=== Excerpted data ===

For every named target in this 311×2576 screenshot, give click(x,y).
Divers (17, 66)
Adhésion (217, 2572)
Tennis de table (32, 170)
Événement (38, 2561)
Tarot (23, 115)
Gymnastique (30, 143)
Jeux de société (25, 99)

===

■ Action item ■
Print the data above exactly.

■ Your response ■
For every named target in this 311×2576 screenshot, give click(x,y).
Divers (17, 66)
Adhésion (217, 2572)
Tennis de table (32, 170)
Événement (38, 2561)
Tarot (23, 115)
Gymnastique (30, 143)
Jeux de société (25, 99)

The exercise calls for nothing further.